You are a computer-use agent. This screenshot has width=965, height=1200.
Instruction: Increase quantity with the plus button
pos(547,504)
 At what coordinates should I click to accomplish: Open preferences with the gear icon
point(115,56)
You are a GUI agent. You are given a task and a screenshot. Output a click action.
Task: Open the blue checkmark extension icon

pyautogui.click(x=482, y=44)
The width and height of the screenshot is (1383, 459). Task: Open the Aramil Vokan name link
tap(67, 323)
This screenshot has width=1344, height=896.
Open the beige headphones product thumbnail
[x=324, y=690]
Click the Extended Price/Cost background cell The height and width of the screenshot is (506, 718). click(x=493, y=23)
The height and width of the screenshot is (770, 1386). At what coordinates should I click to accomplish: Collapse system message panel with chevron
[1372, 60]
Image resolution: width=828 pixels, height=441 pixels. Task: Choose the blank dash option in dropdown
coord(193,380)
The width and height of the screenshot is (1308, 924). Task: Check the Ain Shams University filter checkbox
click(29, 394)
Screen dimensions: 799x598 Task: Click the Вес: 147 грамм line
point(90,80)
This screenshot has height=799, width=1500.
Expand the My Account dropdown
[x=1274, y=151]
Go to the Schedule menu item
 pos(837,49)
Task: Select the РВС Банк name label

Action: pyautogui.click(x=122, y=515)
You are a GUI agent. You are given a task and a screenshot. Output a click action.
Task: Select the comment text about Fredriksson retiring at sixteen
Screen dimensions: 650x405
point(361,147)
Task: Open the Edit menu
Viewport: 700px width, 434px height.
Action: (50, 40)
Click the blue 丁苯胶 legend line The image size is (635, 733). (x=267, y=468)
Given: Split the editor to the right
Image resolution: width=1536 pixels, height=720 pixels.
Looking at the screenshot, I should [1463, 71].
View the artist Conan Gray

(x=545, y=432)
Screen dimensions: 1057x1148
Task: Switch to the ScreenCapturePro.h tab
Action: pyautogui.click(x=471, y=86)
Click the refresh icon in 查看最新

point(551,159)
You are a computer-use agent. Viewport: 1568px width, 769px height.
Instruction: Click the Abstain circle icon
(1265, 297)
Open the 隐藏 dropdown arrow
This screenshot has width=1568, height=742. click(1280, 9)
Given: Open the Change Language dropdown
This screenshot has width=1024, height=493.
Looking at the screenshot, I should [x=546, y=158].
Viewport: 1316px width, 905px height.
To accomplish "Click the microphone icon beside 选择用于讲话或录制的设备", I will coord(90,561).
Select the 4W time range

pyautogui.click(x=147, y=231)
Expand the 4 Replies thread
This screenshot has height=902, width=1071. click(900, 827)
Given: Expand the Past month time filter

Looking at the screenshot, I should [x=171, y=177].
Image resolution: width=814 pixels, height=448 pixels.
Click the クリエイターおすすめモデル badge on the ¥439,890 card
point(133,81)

> _Exercise directions_:
Repeat each entry above, keeping every word exact.

> _Answer to the problem_:
You are a computer-use agent. This screenshot has width=965, height=1200.
Instruction: Increase quantity with the plus button
pos(547,504)
 At what coordinates should I click to accomplish: Open preferences with the gear icon
point(115,56)
You are a GUI agent. You are given a task and a screenshot. Output a click action.
Task: Open the blue checkmark extension icon

pyautogui.click(x=482, y=44)
The width and height of the screenshot is (1383, 459). Task: Open the Aramil Vokan name link
tap(67, 323)
This screenshot has width=1344, height=896.
Open the beige headphones product thumbnail
[x=324, y=690]
Click the Extended Price/Cost background cell The height and width of the screenshot is (506, 718). click(x=493, y=23)
The height and width of the screenshot is (770, 1386). At what coordinates should I click to accomplish: Collapse system message panel with chevron
[1372, 60]
Image resolution: width=828 pixels, height=441 pixels. Task: Choose the blank dash option in dropdown
coord(193,380)
The width and height of the screenshot is (1308, 924). Task: Check the Ain Shams University filter checkbox
click(29, 394)
Screen dimensions: 799x598 Task: Click the Вес: 147 грамм line
point(90,80)
This screenshot has height=799, width=1500.
Expand the My Account dropdown
[x=1274, y=151]
Go to the Schedule menu item
 pos(837,49)
Task: Select the РВС Банк name label

Action: pyautogui.click(x=122, y=515)
You are a GUI agent. You are given a task and a screenshot. Output a click action.
Task: Select the comment text about Fredriksson retiring at sixteen
Screen dimensions: 650x405
point(361,147)
Task: Open the Edit menu
Viewport: 700px width, 434px height.
Action: (50, 40)
Click the blue 丁苯胶 legend line The image size is (635, 733). (x=267, y=468)
Given: Split the editor to the right
Image resolution: width=1536 pixels, height=720 pixels.
Looking at the screenshot, I should [1463, 71].
View the artist Conan Gray

(x=545, y=432)
Screen dimensions: 1057x1148
Task: Switch to the ScreenCapturePro.h tab
Action: pyautogui.click(x=471, y=86)
Click the refresh icon in 查看最新

point(551,159)
You are a computer-use agent. Viewport: 1568px width, 769px height.
Instruction: Click the Abstain circle icon
(1265, 297)
Open the 隐藏 dropdown arrow
This screenshot has width=1568, height=742. click(1280, 9)
Given: Open the Change Language dropdown
This screenshot has width=1024, height=493.
Looking at the screenshot, I should [x=546, y=158].
Viewport: 1316px width, 905px height.
To accomplish "Click the microphone icon beside 选择用于讲话或录制的设备", I will coord(90,561).
Select the 4W time range

pyautogui.click(x=147, y=231)
Expand the 4 Replies thread
This screenshot has height=902, width=1071. click(900, 827)
Given: Expand the Past month time filter

Looking at the screenshot, I should [x=171, y=177].
Image resolution: width=814 pixels, height=448 pixels.
Click the クリエイターおすすめモデル badge on the ¥439,890 card
point(133,81)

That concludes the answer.